Je l’ai souligné, le texte ne me semble pas aller suffisamment loin sur cette question de l’emploi et de l’activité économique dans ces quartiers. Qu’est-il prévu par le Gouvernement pour développer l’activité économique ? Le critère économique est le seul que l’on utilise pour distinguer ces quartiers prioritaires mais, au final on n’agit pas vraiment sur ce critère, ce qui semble paradoxal. Une activité économique durable est nécessaire pour que ces quartiers ne soient pas des quartiers de relégation pour inactifs, des zones que les habitants quitteraient une fois un travail décroché ailleurs.

La seule façon d’inciter les habitants dont le niveau de vie s’améliore à rester dans les quartiers est de leur offrir un emploi dans le quartier, donc de développer une vie économique locale, exercice complexe, je vous l’accorde.

J’en viens à un point essentiel pour notre groupe, la participation des citoyens à la politique de la ville, qui a fait l’objet de plusieurs amendements en commission et en séance et de débats très intéressants.

Sur ce sujet, l’excellent rapport Mechmache-Bacqué a fait plusieurs propositions très volontaristes, qui, à notre avis, n’ont pas été suffisamment prises en compte et que nous souhaitons voir introduites dans le texte.

Nous avions ainsi proposé en commission l’idée de co-construction, qui a été retenue. Il est nécessaire, en effet, d’aller plus loin que de simples consultations ou concertations, en intégrant clairement dans la politique de la ville les souhaits des habitants. Un amendement a été déposé pour aller plus loin dans cette co-construction, avec l’idée qu’elle puisse déboucher sur un référendum d’initiative locale, qui porterait sur le contrat de ville ou sur certaines modalités du contrat de ville. Pour que les habitants s’approprient le plus possible cette démarche de co-élaboration, ils doivent être décisionnaires au final.

Certains diront qu’il ne faut pas remplacer la démocratie participative par la démocratie directe. Je pense au contraire qu’une véritable démocratie participative ne doit pas faire semblant d’écouter, mais qu’elle doit permettre, après une phase d’échange, de laisser au citoyen la possibilité d’arbitrer telle ou telle disposition. Ce n’est qu’avec des mesures fortes de ce type qu’on réussira la politique de la ville.

Malheureusement, l’amendement a fait l’objet de la sévérité et de la rigidité de la commission des finances. C’est dommage puisque cette censure nous empêchera d’avoir un débat sur le fond du sujet, c’est-à-dire sur le pouvoir de décision des habitants. Censurer une discussion sur la démocratie dans les quartiers au regard de considérations financières assez spécieuses me semble très dommageable pour nos travaux. J’espère que le Gouvernement proposera des éléments sur cette idée de référendums locaux.

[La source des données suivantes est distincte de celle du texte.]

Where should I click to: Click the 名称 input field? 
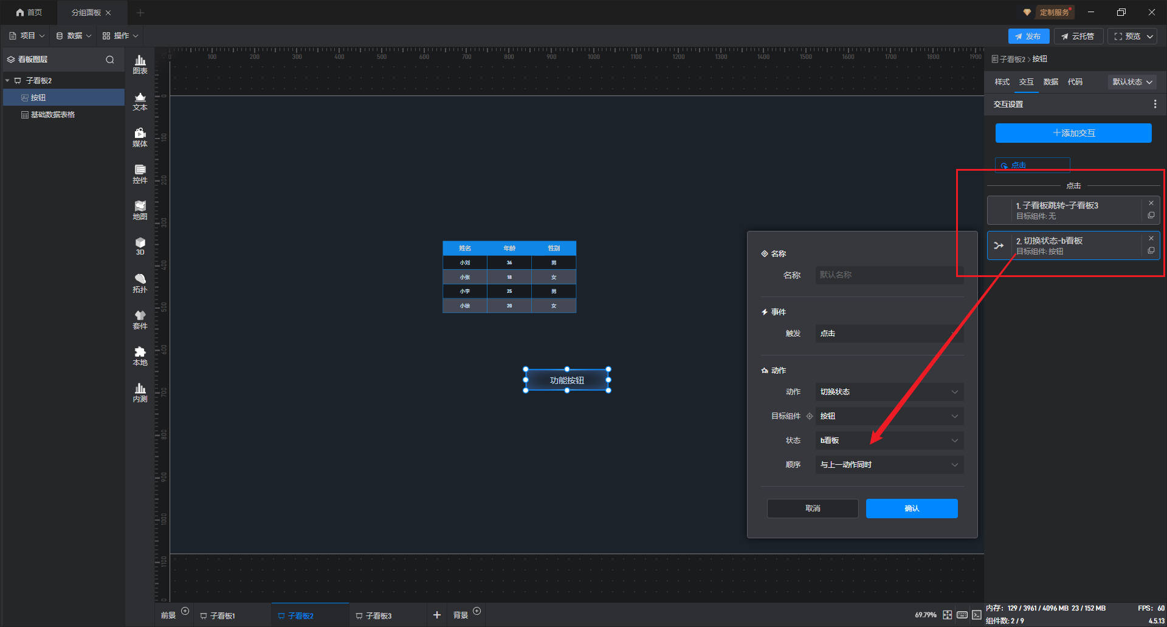pyautogui.click(x=889, y=275)
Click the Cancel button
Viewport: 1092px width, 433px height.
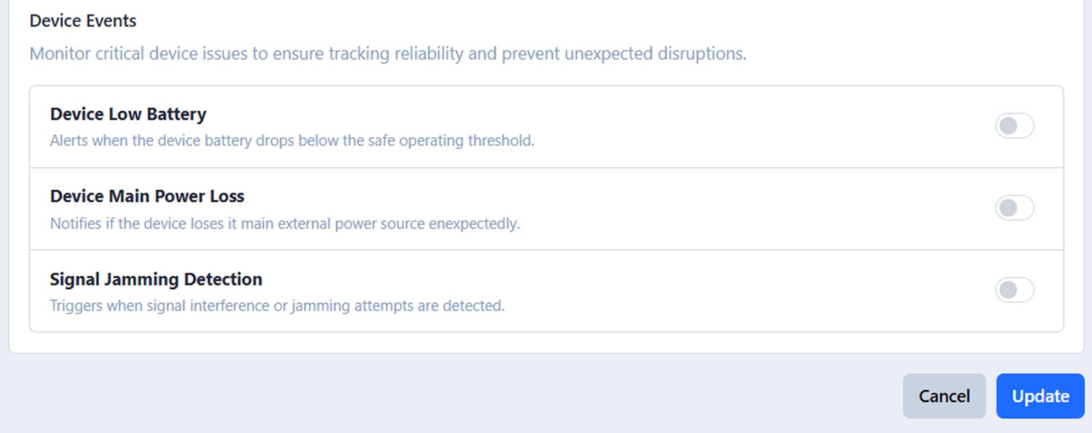(x=944, y=396)
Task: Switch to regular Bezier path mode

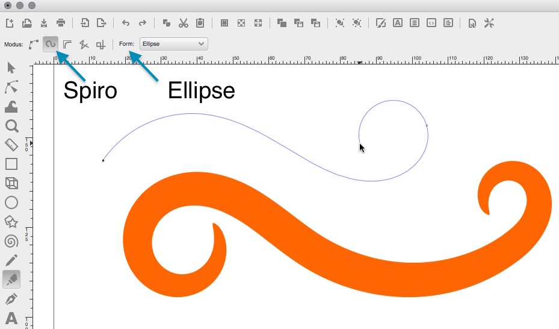Action: [34, 44]
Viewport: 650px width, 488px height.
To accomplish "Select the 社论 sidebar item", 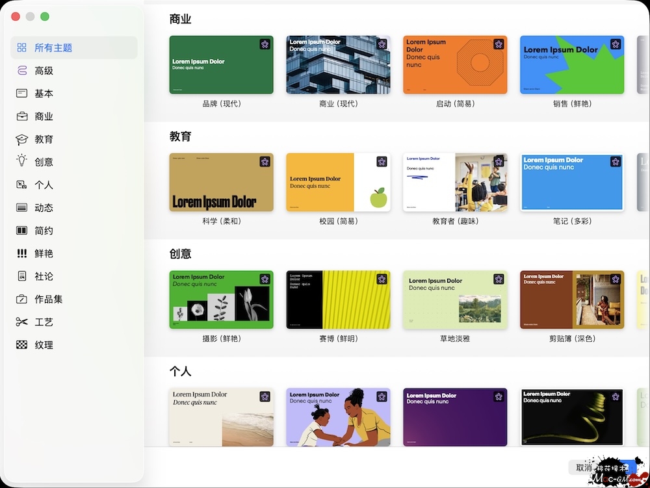I will point(44,276).
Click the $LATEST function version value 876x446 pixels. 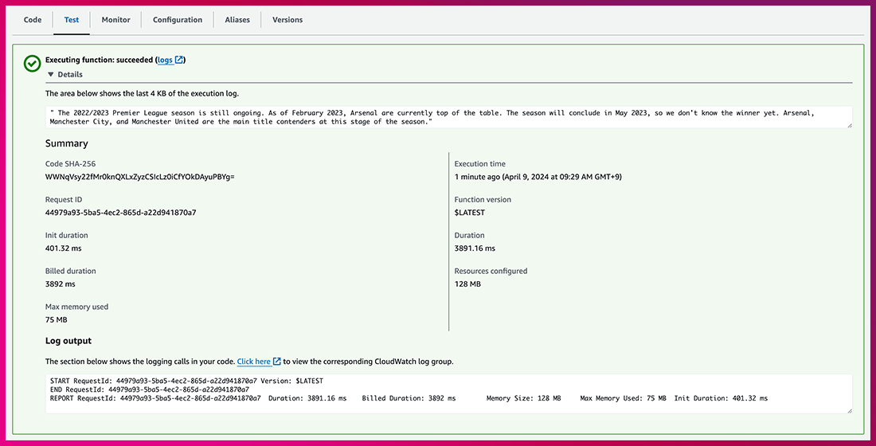[469, 213]
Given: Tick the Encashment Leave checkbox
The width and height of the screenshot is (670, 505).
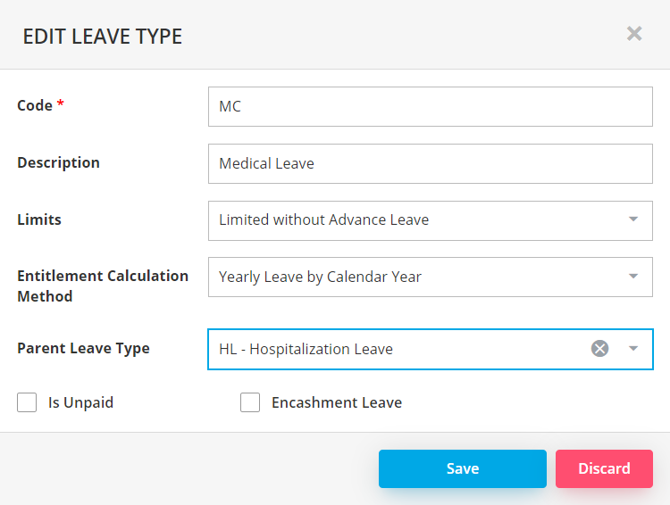Looking at the screenshot, I should (250, 402).
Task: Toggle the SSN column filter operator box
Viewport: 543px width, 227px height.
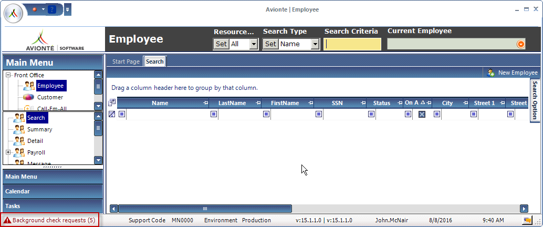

Concernant le dispositif des conseils de citoyens, il est nécessaire de revenir à la désignation proposée initialement par le Gouvernement. Il s’agit d’un conseil de citoyens et non d’un conseil citoyen. Ce conseil de citoyens, c’est l’instance de dialogue avec tous les habitants du quartier. Le choix des mots a dans ce domaine une forte portée symbolique, s’agissant de quartiers et de populations qui souffrent bien souvent d’un sentiment de relégation, voire d’abandon. Il est particulièrement important d’affirmer la qualité de citoyen des habitants et des habitantes qui se mobilisent dans la conduite et l’animation des contrats de ville et dont l’engagement sera décisif pour la réussite des actions entreprises.

Dernier point, la prise en compte de la transition écologique et du développement durable dans la politique de la ville. Les opérations d’aménagement urbain, menées notamment dans le cadre de l’ANRU, doivent intégrer des objectifs de lutte contre la précarité énergétique, de transition énergétique et écologique de la société. De même, la mise en place des trames vertes et bleues est souvent difficile dans ces quartiers. La prise en compte de la biodiversité, de la nature en ville est également un impératif pour rendre ces quartiers agréables à vivre pour tous.

Si nous espérons des avancées, notamment sur la participation, nous soutiendrons bien sûr ce projet de loi.